Foi este sentimento que o fez mudar toda a sua vida para estar ao lado da mãe. E que antes o tinha feito estar ao lado do irmão, que sofreu um AVC e ficou fisicamente diminuído, tendo Sampha assumido a responsabilidade de tomar conta dele a partir desse momento. “Mas quando me mudei para casa da minha mãe deixei de estar tanto com ele.” Por um lado tinha a mãe para cuidar, por outro o irmão, por outro a carreira começava a afirmar-se.

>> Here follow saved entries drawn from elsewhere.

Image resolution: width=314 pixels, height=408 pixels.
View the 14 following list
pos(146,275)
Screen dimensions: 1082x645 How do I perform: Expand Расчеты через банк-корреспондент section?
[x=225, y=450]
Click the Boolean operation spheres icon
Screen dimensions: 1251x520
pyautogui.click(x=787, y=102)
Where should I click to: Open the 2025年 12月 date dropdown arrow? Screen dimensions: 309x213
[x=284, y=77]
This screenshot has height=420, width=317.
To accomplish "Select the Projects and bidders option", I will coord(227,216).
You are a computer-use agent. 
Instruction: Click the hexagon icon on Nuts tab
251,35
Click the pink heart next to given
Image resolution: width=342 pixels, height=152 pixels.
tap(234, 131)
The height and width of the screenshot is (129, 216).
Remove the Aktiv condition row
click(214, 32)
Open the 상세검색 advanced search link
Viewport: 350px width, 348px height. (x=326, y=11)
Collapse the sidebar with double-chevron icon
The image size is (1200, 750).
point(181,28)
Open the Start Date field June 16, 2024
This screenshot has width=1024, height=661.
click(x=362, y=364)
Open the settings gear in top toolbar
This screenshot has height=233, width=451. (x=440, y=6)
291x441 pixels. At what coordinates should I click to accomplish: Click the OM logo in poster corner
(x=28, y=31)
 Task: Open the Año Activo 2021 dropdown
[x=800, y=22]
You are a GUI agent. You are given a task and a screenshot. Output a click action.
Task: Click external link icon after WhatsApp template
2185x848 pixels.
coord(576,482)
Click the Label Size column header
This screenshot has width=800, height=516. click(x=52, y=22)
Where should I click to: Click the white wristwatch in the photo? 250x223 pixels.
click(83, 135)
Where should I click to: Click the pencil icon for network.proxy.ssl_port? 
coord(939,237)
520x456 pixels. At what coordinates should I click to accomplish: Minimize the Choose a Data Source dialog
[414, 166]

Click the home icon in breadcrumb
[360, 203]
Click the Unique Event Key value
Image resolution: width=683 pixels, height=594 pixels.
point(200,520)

Sobrou a culpa.
Essa culpa de não ter estado tanto como gostaria – porque afinal nunca estamos – faz também parte deste “Process”. Todas estas batalhas travadas com a vida foram devolvidas em forma de música: “Todas as lutas que tive e a responsabilidade crescente permitiram-me perceber a complexidade da vida. E a música tornou-se uma forma de aliviar a tensão dessa mesma vida.” A tal terapia.
“Process” é então um álbum luminoso na forma, mas obscuro nos conteúdos. “Acho que é um álbum onde enterrei as minhas emoções. Por um lado é colorido, animado e cheio de energias, mas em termos das letras é um álbum de dor, de questionamento e que explora algo mau e difícil. Não sei bem onde fico porque, para mim, a música também deve ser feliz, mas as minhas letras não transparecem isso.”
Colaborador de luxo
Quando começou a fazer música, Sampha assumiu-se como MC e produtor de grime, usando o nome Kid Nova, que roubou a uma personagem da Marvel. Foi sob este alterego que, em 2007, o trabalho de Sampha chegou, através da plataforma MySpace, aos ouvidos de Kwes, que por sua vez a enviou a um amigo que trabalhava na XL, ligada à Young Turks. Foi a editora londrina que acabou por lançar dois EPs do músico – “Sundanza” (2010) e “Dual” (2013). E foi também através da editora que o rapper Drake o abordou para uma colaboração.
A partir daqui, a voz melancólica mas afirmativa do músico e compositor marcou o trabalho de artistas como Beyoncé, Kanye West, Frank Ocean, SBTRKT, Koreless, FKA Twigs, Jessie Ware. Um currículo de luxo. “Todos aqueles com quem trabalhei me influenciaram. Aliás, acima de tudo, desafiaram-me para que eu fosse capaz de me desafiar a mim próprio. Sentir que nos valorizam é muito bom.”
Acostumado a ser este braço direito, na sombra, Sampha receava não ter assim tanto para dizer em nome próprio. Teve de contrariar esta tendência de segundo plano para lançar agora este “Process”. “É estranho ver as coisas concretizarem-se, tornarem-se realidade. A verdade é que ainda me parece um sonho. Não sabia que podia mesmo acontecer”, diz, com a humildade que todos os artistas com quem já colaborou lhe apontam. Apesar do entusiasmo, Sampha reconhece que é também assustador ter finalmente um álbum em nome próprio. Ainda mais porque é muito real tudo o que ali está. “O mundo vai poder ouvir o mais intimo de mim.” Como se fosse outra vez o menino de três anos que vê o pai comprar um piano aos vizinhos do lado.